Las cooperativas escolares permiten trabajar contenidos de distintas áreas de manera integrada. Matemática, lengua, ciencias sociales y formación ética pueden abordarse dentro de un mismo proyecto. Por ejemplo, llevar registros de producción implica cálculos; comunicar lo que se hace requiere habilidades de escritura; tomar decisiones colectivas involucra reflexión social. Esta integración evita la fragmentación del conocimiento y permite aprovechar mejor el tiempo escolar.

Uno de los aspectos más destacados de las cooperativas escolares es que no requieren inversiones significativas. Muchas de ellas comienzan con recursos disponibles en la propia institución o en la comunidad. La clave está en la organización, en la claridad de los objetivos y en el compromiso de quienes participan. Con pocos recursos materiales, pero con una buena planificación, es posible desarrollar proyectos valiosos. Esto las convierte en una opción accesible para escuelas de distintos contextos, incluso aquellos con limitaciones económicas.

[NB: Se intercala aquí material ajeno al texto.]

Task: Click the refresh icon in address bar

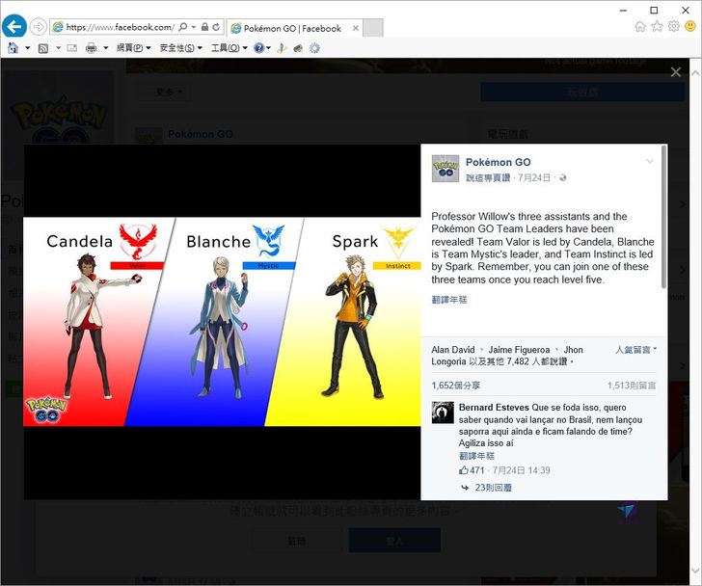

Las cooperativas escolares no solo transforman la experiencia de los estudiantes, sino también la dinámica institucional. Generan espacios de participación, fortalecen los vínculos y aportan nuevas formas de trabajo. Además, muchas de estas iniciativas tienen impacto en la comunidad. Productos, servicios o actividades que surgen de la cooperativa pueden beneficiar a otros actores, ampliando el alcance del proyecto. Este vínculo con el entorno refuerza el sentido social de la escuela y su rol dentro de la comunidad.

Como todo proyecto, las cooperativas escolares enfrentan desafíos. La continuidad, la organización y el acompañamiento son aspectos que requieren atención. Es importante que la cooperativa no dependa exclusivamente de una persona, sino que forme parte de la cultura institucional. Esto permite sostenerla en el tiempo, incluso cuando cambian los actores. También es clave generar instancias de evaluación y reflexión, para ajustar el funcionamiento y mejorar la experiencia.

Las cooperativas escolares muestran que es posible enseñar de otra manera. No como una acumulación de contenidos, sino como una experiencia que conecta con la vida real. En un contexto donde muchas veces se busca innovar a través de la tecnología o de nuevos recursos, este modelo propone algo diferente: aprovechar lo que ya existe y organizarlo de manera distinta. La economía social, el trabajo colectivo y la participación no son solo conceptos, sino prácticas que pueden vivirse en la escuela. Y en ese proceso, el aprendizaje deja de ser una obligación para convertirse en una experiencia con sentido.